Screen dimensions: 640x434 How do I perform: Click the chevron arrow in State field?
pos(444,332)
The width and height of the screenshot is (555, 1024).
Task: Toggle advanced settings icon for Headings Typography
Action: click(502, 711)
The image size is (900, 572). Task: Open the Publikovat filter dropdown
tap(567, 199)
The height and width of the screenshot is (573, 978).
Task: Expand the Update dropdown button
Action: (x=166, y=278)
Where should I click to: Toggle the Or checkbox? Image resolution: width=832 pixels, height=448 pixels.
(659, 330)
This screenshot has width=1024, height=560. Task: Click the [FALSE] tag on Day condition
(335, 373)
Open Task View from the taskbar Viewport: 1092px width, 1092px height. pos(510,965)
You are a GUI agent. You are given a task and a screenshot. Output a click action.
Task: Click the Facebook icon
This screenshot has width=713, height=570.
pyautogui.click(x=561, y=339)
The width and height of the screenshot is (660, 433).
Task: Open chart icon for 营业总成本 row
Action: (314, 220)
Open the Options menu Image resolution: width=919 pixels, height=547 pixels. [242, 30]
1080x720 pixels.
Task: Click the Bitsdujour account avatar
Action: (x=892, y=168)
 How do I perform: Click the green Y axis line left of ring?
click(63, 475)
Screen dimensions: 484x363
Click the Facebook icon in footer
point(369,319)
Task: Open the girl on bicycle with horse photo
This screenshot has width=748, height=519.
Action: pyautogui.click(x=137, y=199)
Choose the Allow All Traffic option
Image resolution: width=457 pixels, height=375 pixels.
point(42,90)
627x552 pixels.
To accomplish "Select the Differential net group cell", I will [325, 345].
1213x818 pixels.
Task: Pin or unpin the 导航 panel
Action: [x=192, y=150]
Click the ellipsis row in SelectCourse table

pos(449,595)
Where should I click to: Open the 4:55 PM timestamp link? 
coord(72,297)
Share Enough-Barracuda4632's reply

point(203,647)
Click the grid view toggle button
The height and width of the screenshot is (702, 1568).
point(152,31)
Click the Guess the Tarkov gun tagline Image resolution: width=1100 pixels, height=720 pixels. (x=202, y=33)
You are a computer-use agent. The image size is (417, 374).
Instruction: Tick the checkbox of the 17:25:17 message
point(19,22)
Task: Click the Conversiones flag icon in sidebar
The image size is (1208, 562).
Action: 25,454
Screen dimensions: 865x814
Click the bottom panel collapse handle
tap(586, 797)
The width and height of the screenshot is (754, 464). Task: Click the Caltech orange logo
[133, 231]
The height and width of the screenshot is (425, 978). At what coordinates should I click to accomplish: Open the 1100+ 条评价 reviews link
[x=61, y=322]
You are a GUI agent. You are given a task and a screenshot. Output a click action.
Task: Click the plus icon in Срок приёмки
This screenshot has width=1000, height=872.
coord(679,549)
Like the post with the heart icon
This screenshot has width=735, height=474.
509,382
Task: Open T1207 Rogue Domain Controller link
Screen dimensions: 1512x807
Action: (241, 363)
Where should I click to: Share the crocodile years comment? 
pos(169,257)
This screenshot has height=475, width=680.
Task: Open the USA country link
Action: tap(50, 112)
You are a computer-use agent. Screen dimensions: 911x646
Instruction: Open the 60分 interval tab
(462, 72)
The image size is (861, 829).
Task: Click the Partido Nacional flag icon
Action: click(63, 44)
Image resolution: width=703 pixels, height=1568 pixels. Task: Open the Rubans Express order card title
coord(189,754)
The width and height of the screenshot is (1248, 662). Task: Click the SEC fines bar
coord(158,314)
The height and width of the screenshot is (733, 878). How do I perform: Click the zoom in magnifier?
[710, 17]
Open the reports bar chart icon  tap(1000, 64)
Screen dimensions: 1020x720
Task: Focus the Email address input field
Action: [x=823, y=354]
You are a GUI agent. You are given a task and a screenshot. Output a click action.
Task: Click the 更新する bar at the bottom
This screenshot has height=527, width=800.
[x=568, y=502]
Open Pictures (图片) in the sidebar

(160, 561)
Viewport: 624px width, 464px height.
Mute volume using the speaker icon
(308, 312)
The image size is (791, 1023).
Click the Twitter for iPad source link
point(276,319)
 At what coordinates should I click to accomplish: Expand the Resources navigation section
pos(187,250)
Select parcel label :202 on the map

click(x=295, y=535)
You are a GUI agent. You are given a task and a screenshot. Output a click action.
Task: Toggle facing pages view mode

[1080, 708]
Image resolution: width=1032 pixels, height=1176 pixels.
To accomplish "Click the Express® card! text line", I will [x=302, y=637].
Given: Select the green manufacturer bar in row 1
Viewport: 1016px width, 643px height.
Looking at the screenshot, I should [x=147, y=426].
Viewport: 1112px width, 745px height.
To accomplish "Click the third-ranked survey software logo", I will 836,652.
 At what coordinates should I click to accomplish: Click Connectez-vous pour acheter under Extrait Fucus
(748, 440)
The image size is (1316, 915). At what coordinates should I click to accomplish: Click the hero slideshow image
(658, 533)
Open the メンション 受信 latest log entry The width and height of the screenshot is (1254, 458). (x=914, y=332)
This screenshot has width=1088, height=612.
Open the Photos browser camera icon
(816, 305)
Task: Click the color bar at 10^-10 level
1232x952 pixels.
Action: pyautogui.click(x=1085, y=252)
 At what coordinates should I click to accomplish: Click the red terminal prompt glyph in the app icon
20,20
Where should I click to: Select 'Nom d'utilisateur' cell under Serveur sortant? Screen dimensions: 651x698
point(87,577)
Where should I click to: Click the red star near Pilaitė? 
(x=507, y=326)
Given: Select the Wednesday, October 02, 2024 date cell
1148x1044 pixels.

——————

Problem: Please copy out each line of the material that holds the string "computer".

Expected answer:
You are a computer-use agent. The image size is (417, 374).
You are a computer-use agent. Screen dimensions: 911x646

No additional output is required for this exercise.